Other circuits have been reluctant to expand the list of fundamental rights set forth by the Court in Jones and, instead, seem to have construed the list as exhaustive. See Sistrunk v. Vaughn, 96 F.3d 666, 670 (3rd Cir.1996); United States v. Boyd, 86 F.3d 719, 723 (7th Cir.1996). But today we need not decide whether the list is really exhaustive. In this case, we must only decide whether the decision not to request a mistrial (in circumstances like those here) is a fundamental decision that belongs to the defendant or whether it is a tactical decision left to the province of defense counsel.2
The Eighth Circuit has determined that a decision of whether to request a mistrial in a criminal trial is a tactical decision defense counsel can make even without consulting at all with the client. See Walker v. A.L. Lockhart, 852 F.2d 379 (8th Cir.1988); see also United States v. Washington, 198 F.3d 721, 723 (8th Cir.1999) (decision to request mistrial and decision not to request mistrial are both tactical decisions left to defense counsel who need not consult client).
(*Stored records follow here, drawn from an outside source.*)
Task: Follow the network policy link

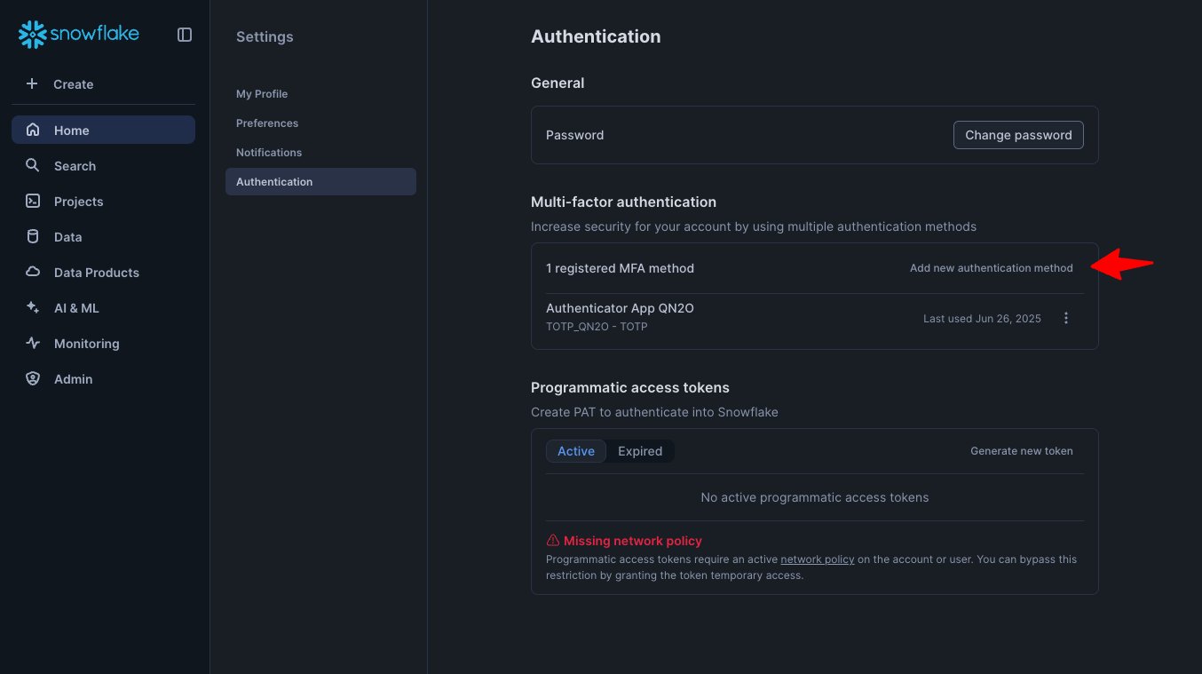Action: click(818, 559)
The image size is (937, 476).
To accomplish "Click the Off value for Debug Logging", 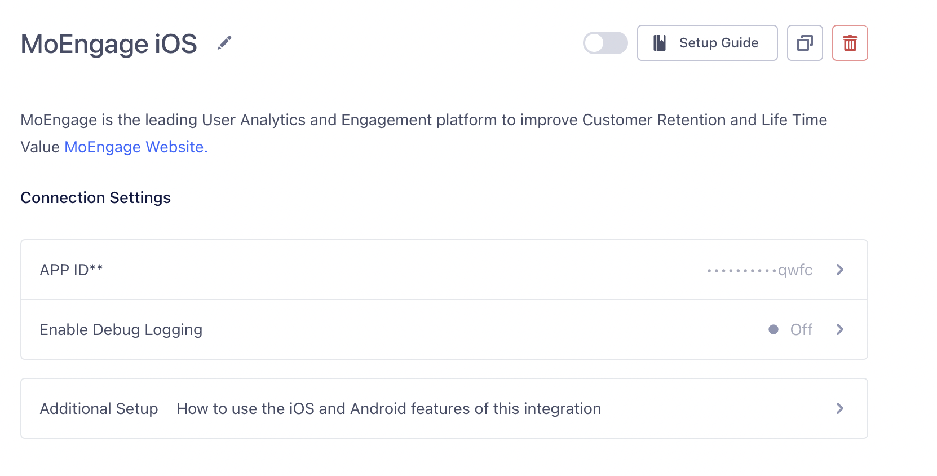I will coord(801,329).
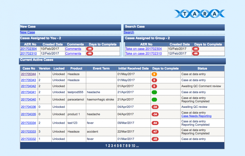The image size is (245, 156).
Task: Click the TARA logo
Action: click(x=200, y=13)

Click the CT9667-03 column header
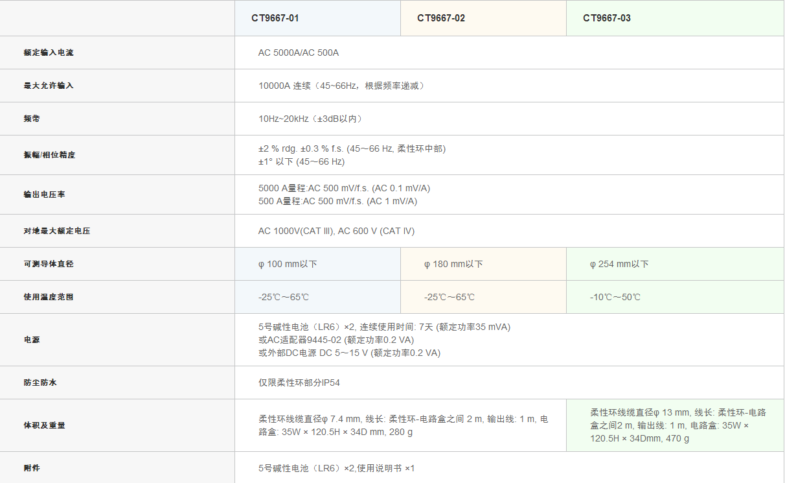[x=607, y=18]
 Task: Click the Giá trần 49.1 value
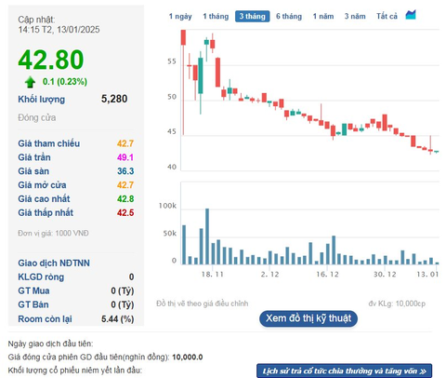point(125,157)
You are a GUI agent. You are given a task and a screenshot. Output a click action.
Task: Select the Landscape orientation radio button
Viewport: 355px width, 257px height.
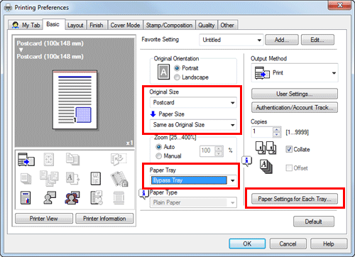[177, 77]
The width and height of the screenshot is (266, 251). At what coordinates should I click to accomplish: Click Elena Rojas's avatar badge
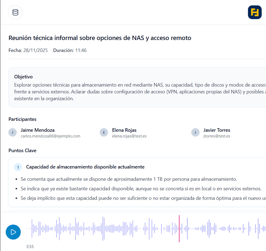click(x=104, y=133)
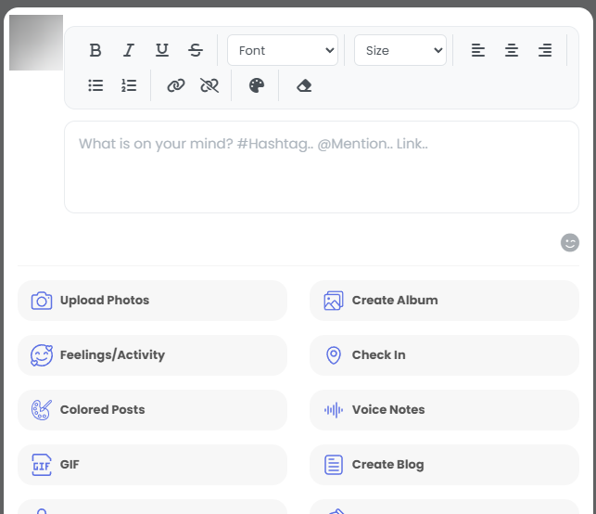
Task: Align text to the left
Action: tap(478, 50)
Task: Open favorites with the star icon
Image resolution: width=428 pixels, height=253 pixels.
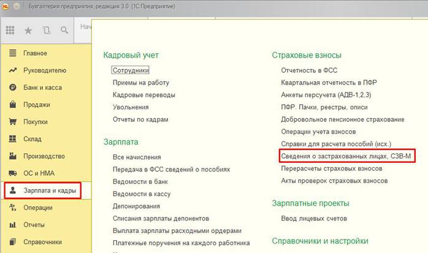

In addition, in Watkins v. Kassulke, 90 F.3d 138 (6th Cir.1996), the Sixth Circuit concluded that the decision to consent to what was, in effect, a mistrial is a decision entrusted to trial counsel; counsel's decision will bind the defendant regardless of whether the defendant participates in the decision. See id. at 143. While Watkins involves a claim that the defense counsel erred by requesting a mistrial-in contrast to the decision before us to not request a mistrial-we believe Watkins to be instructive in this case. The reasoning upon which Watkins was based is identical to those reasons the Eighth Circuit expressed in Walker: the handling of mistrial issues are matters of trial strategy. See id.; see Walker, 852 F.2d at 382; see also Washington, 198 F.3d at 723 (decision to request mistrial treated same as decision not to request mistrial).
Also, the Seventh Circuit, addressing a different kind of ineffective assistance of counsel claim, has described “[t]he decision whether to move for a mistrial or instead to proceed to judgment with the expectation that the client will be acquitted [as] one of trial strategy.” Galowski v. Murphy, 891 F.2d 629, 639 (7th Cir.1989).
We, therefore, reject Defendant's contention that the decision to request a mistrial is a fundamental decision that only a defendant can make. For the reasons they have explained, we join the other circuits that have addressed this kind of issue. We conclude that the decision to refrain from asking the court for a mistrial is a tactical decision entrusted to defense counsel, binding the defendant even when the defendant expressed a contrary wish to his lawyer.
1. Defendant raises other issues in his appeal. Specifically, he argues that the district court erred in (1) its jury instructions, (2) denying Defendant's motion for acquittal based on insufficient evidence and (3) denying Defendant's motion for severance of the trial. After reviewing these claims, we deem them to be without merit.
2. Defendant does not argue ineffective assistance of counsel under the two-part test set out in Strickland v. Washington, 466 U.S. 668, 104 S.Ct. 2052, 80 L.Ed.2d 674 (1984). Instead, he argues that defense counsel was per se ineffective by not complying with Defendant's expressed wishes to seek a mistrial. But after applying the Strickland test, we conclude that defense counsel did not act unreasonably.